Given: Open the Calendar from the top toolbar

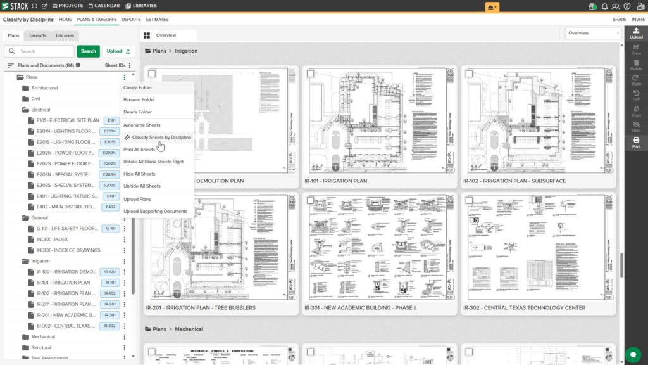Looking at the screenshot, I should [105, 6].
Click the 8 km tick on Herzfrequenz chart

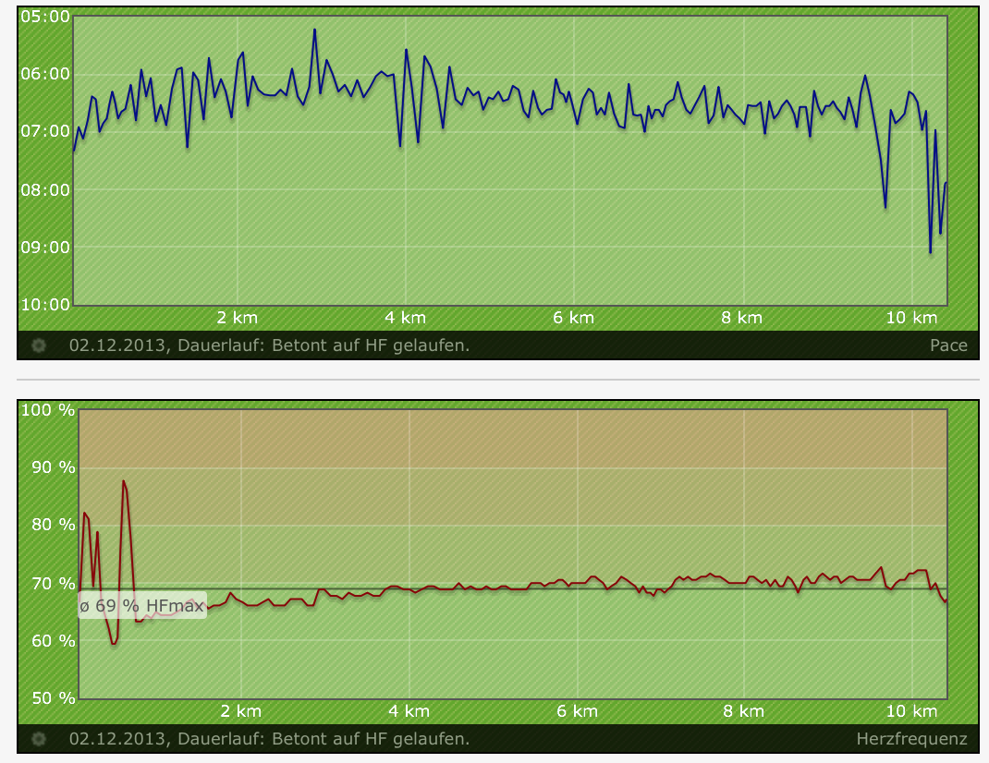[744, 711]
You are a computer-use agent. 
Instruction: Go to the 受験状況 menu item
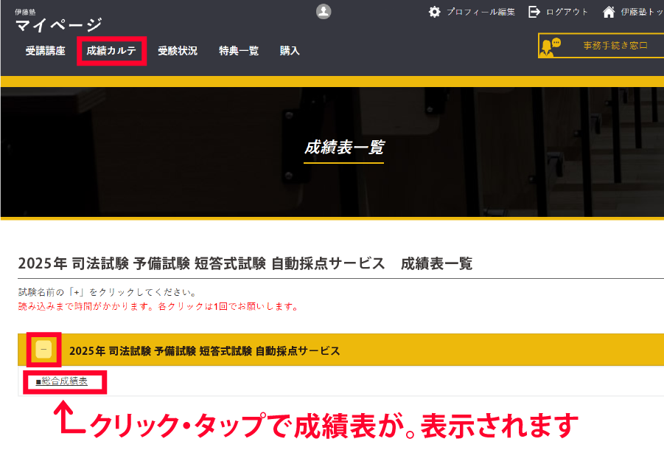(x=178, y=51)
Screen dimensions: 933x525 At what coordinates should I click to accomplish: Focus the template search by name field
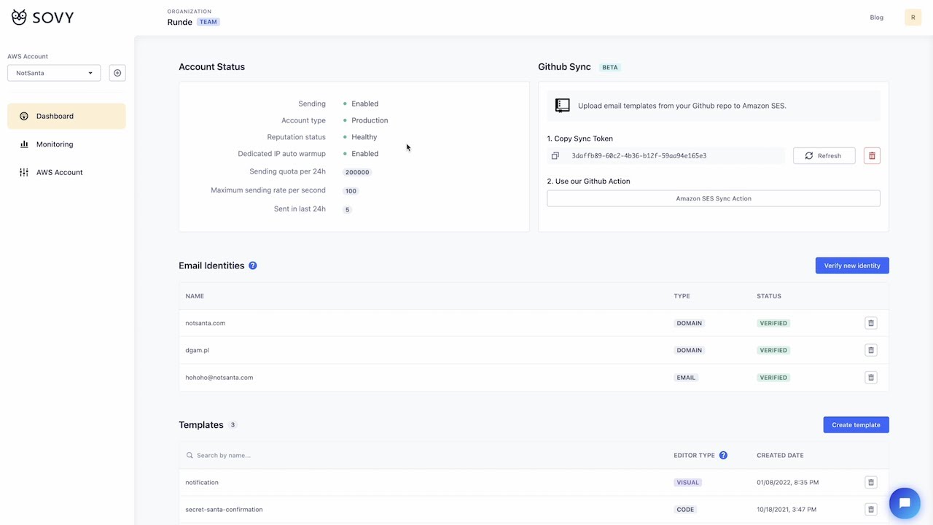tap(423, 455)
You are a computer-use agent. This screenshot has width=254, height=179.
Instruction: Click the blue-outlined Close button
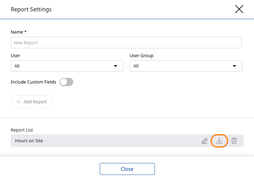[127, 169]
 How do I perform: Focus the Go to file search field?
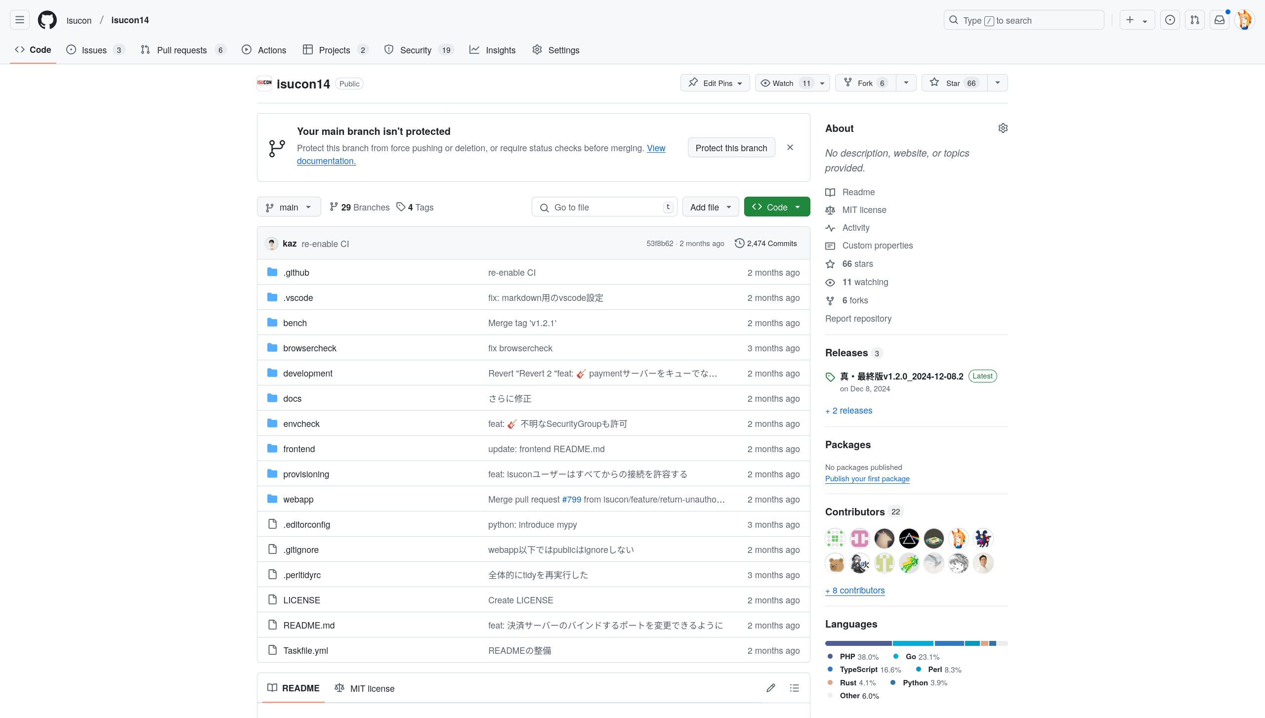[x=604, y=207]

--- --- ---

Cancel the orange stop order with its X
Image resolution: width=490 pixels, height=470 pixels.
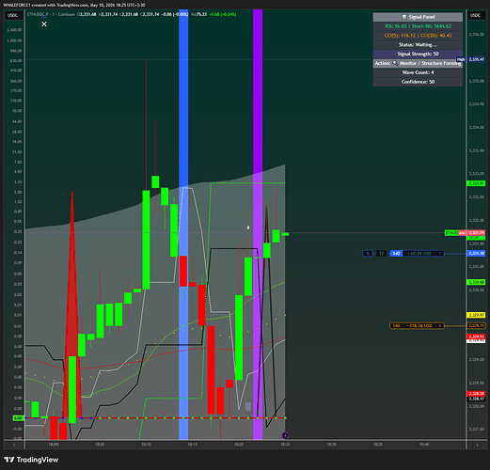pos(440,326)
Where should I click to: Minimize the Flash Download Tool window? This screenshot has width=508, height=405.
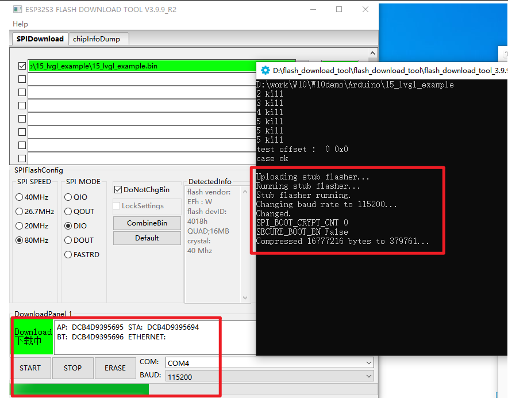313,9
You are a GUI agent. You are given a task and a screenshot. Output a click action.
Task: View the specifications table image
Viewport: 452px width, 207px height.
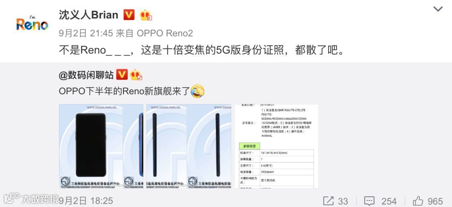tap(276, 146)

--- --- ---

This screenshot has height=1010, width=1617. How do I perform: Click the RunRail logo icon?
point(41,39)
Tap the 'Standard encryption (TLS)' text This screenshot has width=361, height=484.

--- --- ---

== Task description ==
The expected output is the lines above from the one containing "Image resolution: width=490" to the one containing "Task: View the specifications table image", both ends included, reproduced exactly with every picture left out.

== Result of this task ==
Image resolution: width=490 pixels, height=470 pixels.
pos(440,326)
Where should I click to: Minimize the Flash Download Tool window? This screenshot has width=508, height=405.
313,9
You are a GUI agent. You are given a task and a screenshot. Output a click action.
Task: View the specifications table image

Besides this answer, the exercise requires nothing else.